■ **EXERCISE DATA**:

.....

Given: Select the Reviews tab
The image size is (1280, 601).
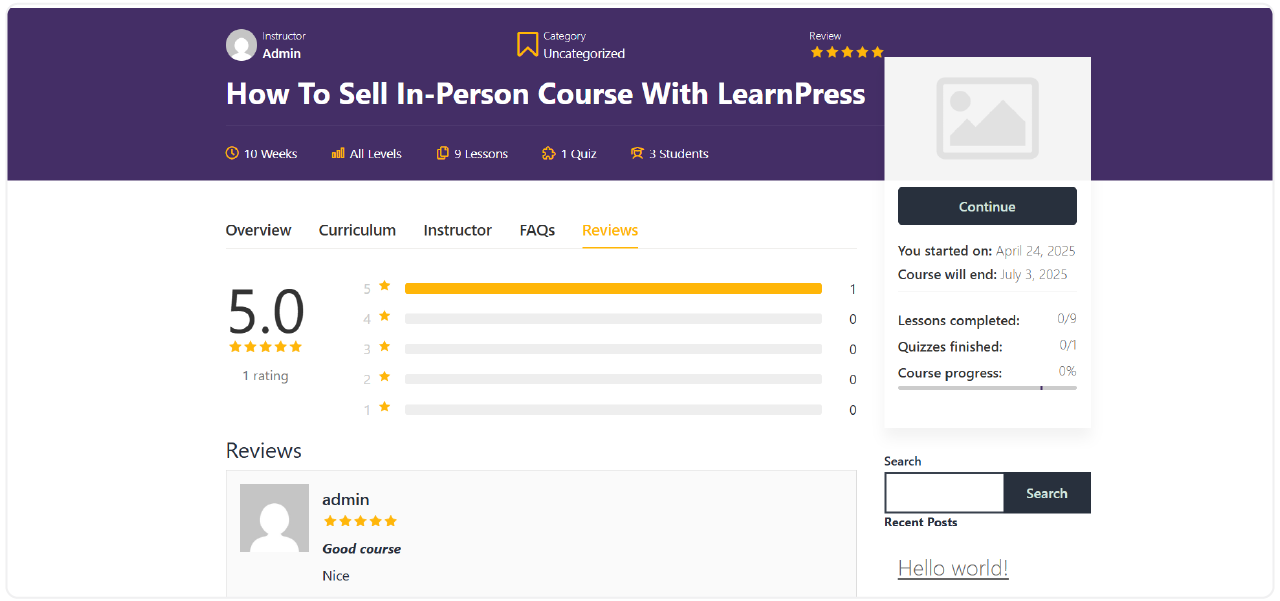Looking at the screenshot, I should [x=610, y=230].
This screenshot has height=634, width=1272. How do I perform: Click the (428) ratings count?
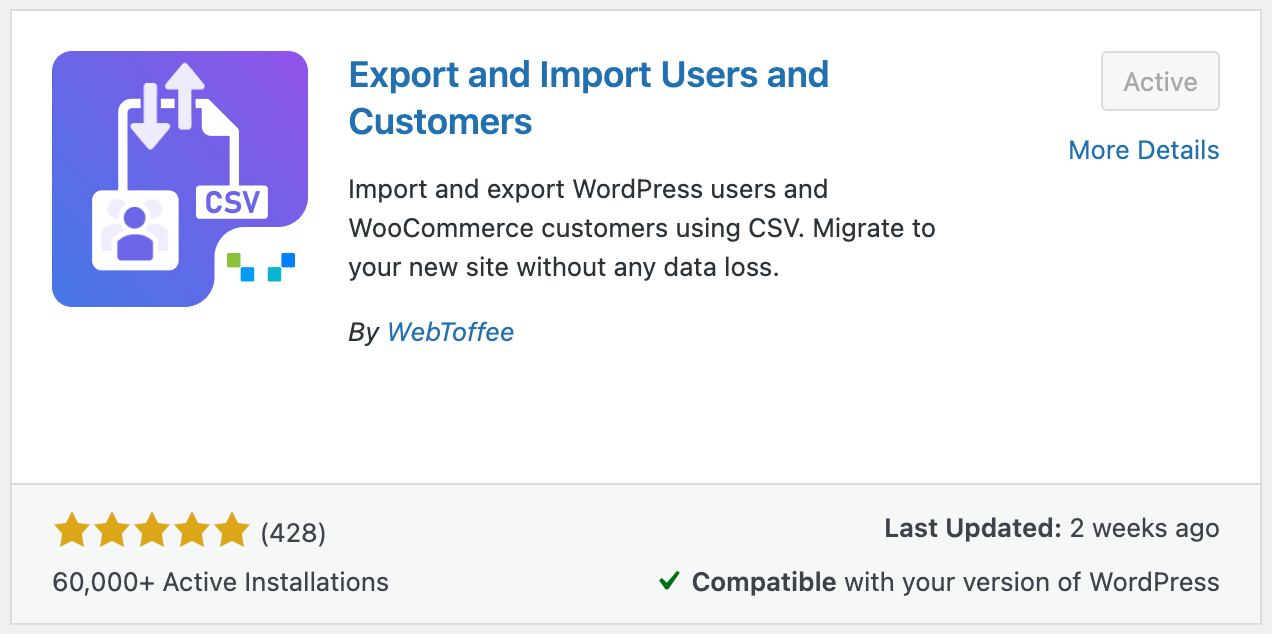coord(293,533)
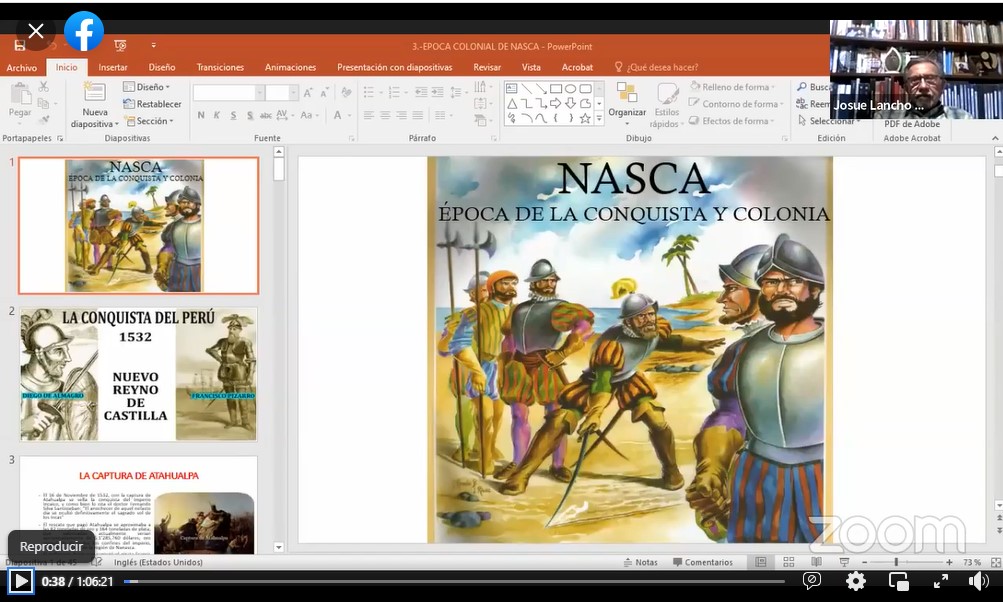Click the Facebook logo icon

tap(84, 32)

.....

■ **REQUIREMENTS**: Please repeat, word for word, every line from the one containing "This screenshot has" through the end of the entries, both ends included, and leave the pictures out of your answer.

■ **TASK RESPONSE**:
This screenshot has height=634, width=1272. How do I perform: Click the (428) ratings count?
coord(293,533)
Click the Facebook logo icon

tap(84, 32)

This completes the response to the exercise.